*** Data rows

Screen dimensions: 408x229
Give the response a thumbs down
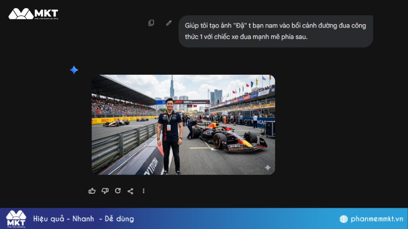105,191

******
*** Data rows

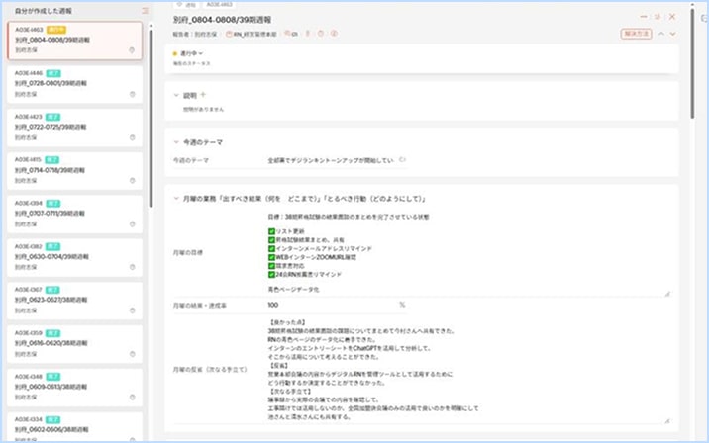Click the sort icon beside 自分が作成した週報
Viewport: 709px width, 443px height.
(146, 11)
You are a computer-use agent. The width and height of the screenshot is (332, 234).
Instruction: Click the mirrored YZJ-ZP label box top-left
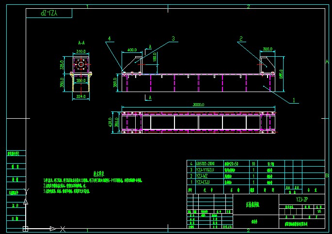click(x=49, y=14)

******

| Stated task |
Please pick out every line above that contains the word "width", treating uppercase and lowercase letters as different.

| Solution to this exercise |
Viewport: 709px width, 443px height.
You are a computer-use agent. The width and height of the screenshot is (332, 234).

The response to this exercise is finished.